## [Data in this exercise]
★ ★ ★

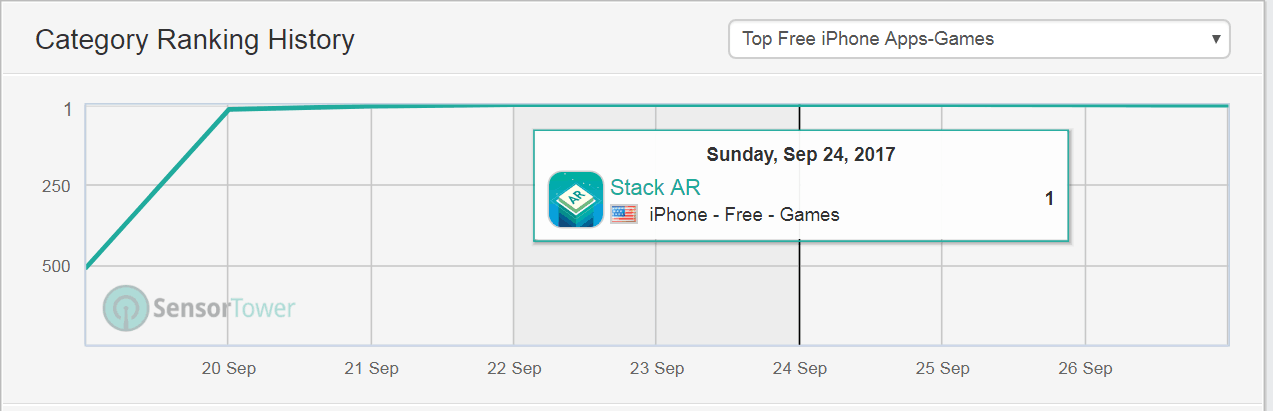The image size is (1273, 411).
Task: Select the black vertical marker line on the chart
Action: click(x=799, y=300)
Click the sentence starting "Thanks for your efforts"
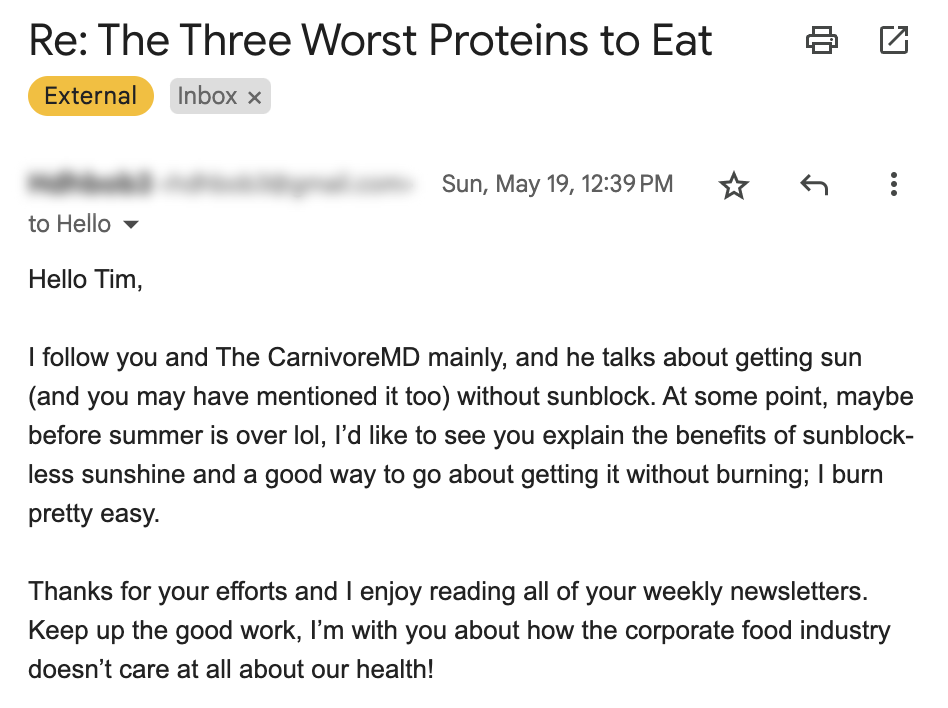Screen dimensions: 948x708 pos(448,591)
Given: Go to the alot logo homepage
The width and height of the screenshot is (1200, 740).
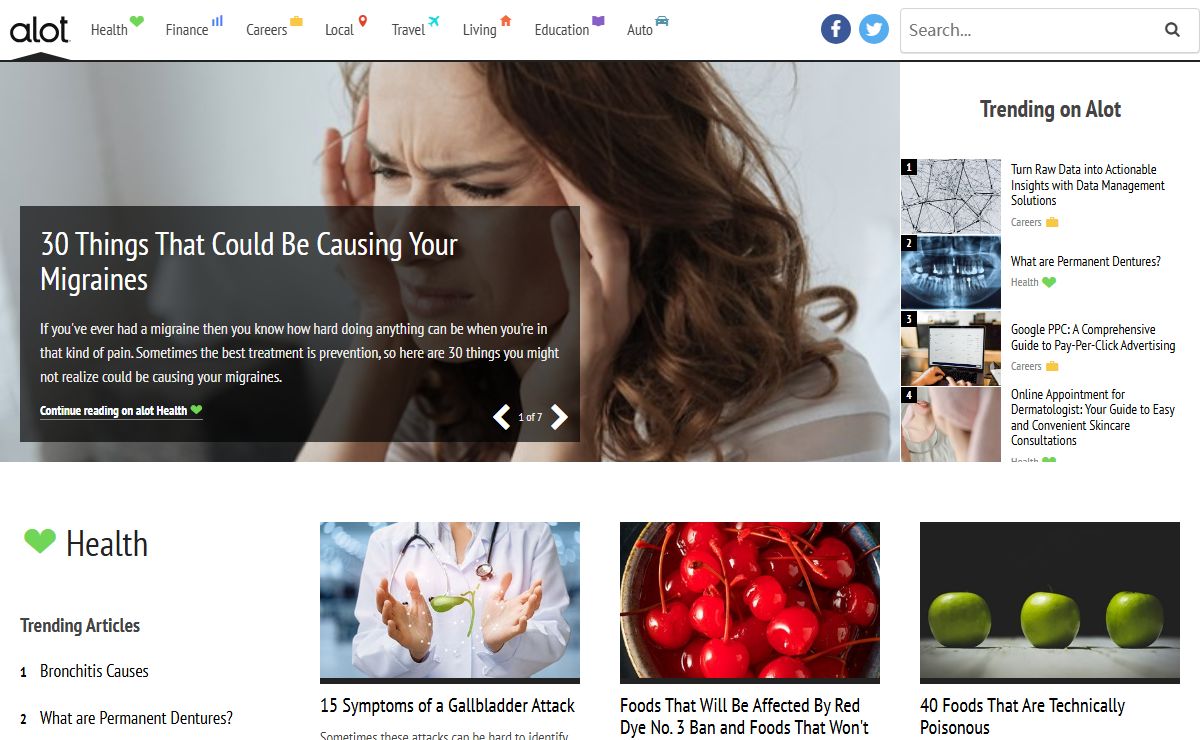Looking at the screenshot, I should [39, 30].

★ ★ ★

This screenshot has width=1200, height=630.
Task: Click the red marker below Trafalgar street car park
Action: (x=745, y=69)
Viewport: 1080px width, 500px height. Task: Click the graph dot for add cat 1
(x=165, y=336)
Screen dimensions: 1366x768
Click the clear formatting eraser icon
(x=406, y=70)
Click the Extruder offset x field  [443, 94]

★ ★ ★

## [What you will do]
Of the lines above, output exactly those from the line bearing "Viewport: 1080px width, 500px" through the line bearing "Click the Extruder", inclusive.

## [Result for this task]
Viewport: 1080px width, 500px height. Task: Click the graph dot for add cat 1
(x=165, y=336)
Screen dimensions: 1366x768
Click the clear formatting eraser icon
(x=406, y=70)
Click the Extruder offset x field  [443, 94]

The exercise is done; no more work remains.